Photo from Riveters Twitter page.

A final consideration is related to brand equity. The last two seasons, the Riveters have sported a very patriotic Red, White, and Blue color scheme to match their Rosie the Riveter logo. With this partnership, however, they announced a change in colors to the Devils Red and Black along with the name change from New York to Metropolitan. This is not the first time a women’s team has altered their brand when they partnered with an NHL Team. The CWHL team in Montreal changed their name from the Stars to the Canadiennes to align with the Montreal Canadiens brand. The Toronto Furies changed their logo to appear more like that of the Maple Leafs.
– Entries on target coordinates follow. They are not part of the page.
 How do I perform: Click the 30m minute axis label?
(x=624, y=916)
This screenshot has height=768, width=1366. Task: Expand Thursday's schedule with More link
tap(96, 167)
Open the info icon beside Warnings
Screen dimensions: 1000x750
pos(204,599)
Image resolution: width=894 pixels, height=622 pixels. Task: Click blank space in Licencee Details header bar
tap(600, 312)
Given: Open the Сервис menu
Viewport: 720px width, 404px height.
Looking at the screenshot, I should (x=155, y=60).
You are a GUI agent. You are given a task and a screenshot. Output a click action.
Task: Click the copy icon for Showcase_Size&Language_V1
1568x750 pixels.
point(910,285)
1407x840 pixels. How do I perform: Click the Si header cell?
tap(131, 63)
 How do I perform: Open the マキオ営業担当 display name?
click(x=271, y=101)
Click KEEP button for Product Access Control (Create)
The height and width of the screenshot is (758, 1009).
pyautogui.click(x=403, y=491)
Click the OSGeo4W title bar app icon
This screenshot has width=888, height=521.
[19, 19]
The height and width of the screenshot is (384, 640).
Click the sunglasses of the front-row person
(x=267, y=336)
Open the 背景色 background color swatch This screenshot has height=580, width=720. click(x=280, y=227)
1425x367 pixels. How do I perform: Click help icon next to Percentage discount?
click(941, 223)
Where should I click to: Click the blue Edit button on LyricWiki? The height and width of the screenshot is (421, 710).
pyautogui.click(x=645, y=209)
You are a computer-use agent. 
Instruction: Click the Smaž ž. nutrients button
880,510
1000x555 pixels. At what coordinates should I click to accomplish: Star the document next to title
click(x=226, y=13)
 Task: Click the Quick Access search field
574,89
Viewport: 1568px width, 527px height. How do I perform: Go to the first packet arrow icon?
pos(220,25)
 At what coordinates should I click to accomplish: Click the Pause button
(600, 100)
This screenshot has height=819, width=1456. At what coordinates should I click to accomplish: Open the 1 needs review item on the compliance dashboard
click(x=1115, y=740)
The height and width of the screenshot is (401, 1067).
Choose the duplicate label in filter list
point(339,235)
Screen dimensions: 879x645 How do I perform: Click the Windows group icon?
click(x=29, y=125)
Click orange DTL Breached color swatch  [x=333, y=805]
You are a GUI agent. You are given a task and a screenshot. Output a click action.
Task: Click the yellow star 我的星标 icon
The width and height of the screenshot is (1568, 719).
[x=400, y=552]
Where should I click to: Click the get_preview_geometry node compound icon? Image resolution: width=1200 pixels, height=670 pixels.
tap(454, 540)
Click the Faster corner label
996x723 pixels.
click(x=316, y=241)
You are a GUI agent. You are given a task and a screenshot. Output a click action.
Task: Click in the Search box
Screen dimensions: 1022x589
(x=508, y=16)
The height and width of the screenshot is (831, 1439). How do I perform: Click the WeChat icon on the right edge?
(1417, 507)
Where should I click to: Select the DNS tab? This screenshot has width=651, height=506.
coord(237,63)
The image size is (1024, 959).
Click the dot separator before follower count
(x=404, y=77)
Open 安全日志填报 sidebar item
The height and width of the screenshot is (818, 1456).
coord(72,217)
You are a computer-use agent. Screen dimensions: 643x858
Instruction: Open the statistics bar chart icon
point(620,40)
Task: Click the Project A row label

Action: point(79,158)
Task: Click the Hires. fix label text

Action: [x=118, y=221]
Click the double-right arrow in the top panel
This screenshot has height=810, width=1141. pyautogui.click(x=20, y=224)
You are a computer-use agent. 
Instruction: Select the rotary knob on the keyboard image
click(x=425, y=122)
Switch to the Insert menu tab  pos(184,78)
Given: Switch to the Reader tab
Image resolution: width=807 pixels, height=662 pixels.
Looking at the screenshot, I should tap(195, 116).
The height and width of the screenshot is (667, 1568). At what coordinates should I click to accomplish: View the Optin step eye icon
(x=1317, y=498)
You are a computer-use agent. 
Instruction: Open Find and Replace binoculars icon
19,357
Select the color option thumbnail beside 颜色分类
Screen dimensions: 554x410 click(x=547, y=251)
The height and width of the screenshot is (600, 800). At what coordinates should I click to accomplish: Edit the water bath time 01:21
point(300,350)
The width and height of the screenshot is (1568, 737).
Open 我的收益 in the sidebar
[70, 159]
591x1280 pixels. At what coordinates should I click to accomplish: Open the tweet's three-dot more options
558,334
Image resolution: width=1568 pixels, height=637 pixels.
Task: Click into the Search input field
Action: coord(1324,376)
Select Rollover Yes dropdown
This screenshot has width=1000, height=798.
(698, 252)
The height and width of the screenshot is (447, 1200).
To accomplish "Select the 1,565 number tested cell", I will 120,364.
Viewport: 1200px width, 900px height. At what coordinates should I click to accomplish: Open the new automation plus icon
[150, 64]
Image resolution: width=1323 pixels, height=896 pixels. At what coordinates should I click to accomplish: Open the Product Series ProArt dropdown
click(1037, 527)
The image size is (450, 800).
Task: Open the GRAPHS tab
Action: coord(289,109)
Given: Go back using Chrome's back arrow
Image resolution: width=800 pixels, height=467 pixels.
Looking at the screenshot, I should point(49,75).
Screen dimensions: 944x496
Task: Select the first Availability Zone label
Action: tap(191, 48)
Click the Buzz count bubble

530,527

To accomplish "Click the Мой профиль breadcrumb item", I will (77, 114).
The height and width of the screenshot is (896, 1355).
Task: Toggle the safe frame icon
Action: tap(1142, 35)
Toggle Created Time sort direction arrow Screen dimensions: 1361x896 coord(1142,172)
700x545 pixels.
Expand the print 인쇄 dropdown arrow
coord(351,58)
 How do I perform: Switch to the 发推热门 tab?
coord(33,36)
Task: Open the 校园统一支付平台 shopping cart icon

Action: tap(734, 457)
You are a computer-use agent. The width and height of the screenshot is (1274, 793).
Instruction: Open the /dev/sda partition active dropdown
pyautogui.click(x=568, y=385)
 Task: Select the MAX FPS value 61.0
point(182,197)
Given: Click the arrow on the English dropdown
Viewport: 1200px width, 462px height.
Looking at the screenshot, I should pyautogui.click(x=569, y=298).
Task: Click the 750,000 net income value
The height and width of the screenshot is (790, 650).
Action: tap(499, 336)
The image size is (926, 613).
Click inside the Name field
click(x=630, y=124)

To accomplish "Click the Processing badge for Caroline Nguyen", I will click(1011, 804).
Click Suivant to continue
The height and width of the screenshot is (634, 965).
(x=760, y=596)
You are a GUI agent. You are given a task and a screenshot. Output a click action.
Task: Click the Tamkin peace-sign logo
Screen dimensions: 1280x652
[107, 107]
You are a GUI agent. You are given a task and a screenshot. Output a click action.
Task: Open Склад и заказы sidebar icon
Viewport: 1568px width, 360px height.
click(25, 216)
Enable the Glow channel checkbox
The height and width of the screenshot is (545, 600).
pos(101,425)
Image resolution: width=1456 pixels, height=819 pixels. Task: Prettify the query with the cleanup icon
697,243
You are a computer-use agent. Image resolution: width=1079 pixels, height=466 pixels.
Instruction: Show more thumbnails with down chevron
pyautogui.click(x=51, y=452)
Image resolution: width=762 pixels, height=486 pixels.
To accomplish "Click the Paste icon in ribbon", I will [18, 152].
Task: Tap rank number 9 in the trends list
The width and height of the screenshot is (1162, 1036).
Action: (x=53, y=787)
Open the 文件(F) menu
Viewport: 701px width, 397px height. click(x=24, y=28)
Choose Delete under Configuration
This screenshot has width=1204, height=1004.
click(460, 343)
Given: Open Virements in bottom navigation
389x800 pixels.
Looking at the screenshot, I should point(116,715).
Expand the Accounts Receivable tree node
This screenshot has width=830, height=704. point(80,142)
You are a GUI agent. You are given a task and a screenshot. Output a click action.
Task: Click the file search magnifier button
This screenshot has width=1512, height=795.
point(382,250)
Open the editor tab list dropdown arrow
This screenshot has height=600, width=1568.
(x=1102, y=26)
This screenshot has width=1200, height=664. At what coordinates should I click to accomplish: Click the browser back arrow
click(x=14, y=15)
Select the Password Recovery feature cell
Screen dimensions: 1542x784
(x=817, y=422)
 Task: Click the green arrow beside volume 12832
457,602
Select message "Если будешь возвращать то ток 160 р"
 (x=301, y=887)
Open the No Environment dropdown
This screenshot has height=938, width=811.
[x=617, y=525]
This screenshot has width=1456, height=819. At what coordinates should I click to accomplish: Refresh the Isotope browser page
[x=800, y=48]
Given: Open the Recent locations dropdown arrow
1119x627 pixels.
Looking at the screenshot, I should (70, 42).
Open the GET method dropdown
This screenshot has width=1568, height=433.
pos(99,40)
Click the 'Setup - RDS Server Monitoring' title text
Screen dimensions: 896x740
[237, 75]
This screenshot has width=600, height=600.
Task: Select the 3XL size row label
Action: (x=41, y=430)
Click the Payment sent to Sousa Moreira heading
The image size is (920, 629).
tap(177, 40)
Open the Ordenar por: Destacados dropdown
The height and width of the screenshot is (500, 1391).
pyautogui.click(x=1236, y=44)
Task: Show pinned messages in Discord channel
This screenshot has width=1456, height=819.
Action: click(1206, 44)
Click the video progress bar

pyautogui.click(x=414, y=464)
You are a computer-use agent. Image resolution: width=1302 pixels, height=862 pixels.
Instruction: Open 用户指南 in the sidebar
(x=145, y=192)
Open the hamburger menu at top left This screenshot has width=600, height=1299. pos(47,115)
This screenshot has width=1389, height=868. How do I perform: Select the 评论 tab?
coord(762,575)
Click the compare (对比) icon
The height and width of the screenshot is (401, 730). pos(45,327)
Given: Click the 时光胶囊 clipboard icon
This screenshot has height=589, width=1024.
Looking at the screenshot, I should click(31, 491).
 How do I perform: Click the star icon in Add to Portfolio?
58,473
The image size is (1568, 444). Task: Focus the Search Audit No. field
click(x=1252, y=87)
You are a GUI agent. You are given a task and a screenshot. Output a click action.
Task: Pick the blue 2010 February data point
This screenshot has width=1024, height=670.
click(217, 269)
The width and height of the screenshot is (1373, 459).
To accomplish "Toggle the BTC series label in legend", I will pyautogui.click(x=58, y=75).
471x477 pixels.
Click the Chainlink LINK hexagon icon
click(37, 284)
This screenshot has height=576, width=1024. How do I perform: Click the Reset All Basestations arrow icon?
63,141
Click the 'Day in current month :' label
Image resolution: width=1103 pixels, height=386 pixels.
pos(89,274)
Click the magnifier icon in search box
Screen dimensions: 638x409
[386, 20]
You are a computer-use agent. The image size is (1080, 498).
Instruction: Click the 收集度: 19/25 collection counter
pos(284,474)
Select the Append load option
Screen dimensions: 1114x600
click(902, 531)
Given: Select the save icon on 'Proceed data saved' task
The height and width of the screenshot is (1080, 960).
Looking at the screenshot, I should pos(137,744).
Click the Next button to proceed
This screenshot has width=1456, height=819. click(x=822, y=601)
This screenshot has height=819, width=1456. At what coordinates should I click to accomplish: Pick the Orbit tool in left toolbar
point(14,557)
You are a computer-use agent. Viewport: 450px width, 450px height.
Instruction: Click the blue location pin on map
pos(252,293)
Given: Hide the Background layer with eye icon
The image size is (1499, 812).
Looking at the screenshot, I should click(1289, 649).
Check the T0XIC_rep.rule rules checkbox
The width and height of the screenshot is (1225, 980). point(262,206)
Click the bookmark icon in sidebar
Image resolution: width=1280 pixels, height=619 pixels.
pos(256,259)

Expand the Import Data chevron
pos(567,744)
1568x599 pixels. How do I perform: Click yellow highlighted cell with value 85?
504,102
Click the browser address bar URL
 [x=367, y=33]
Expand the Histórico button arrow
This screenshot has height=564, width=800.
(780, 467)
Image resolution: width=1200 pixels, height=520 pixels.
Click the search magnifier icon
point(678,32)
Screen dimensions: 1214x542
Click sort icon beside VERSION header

While these alterations help the women’s teams visually associate with the local NHL teams and make the alignment between the two teams more evident, they may lose some of the brand equity and brand identity that they have spent several years building for themselves. It also runs the potential risk of brand conflation if the NHL team does something that is not acceptable to the women’s hockey community. This relates back to the first point of concern around the NHL and its teams not having the best track record in terms of diversity and inclusion. It begs the question of if the Devils were to make a problematic ethical decision, would fans who subsequently have problems supporting the Devils also struggle to support the Riveters.

From my perspective, until the NHL and their affiliate teams become better at truly supporting women and members of the LGBTQ community with their actions, not just their words, a partnership between an NWHL team and an NHL team will be problematic. As someone who wants to see the NWHL succeed and become a stable, paying league for female athletes with a strong fanbase, the concept of an NHL team partnership is theoretically great. NHL teams have the money, staff, and visibility that the NWHL needs. It inserts resources, lends cultural legitimacy, and increases visibility that the league otherwise does not have easy access to. However, the history of the NHL’s treatment of women and members of the LGBTQ community raises concerns about whether this partnership will be beneficial for women’s hockey in the long term rather than just a quick injection of resources that could hurt the brand in the long run. Only time will tell how a deal with the Devil(s) will turn out.

Erin Morris (@Morrsport) is an Assistant Professor of Sport Management at SUNY Cortland. Her research focuses on girls and women’s participation in non-traditional sports and women’s sport development. Her recent work has focused on women’s hockey.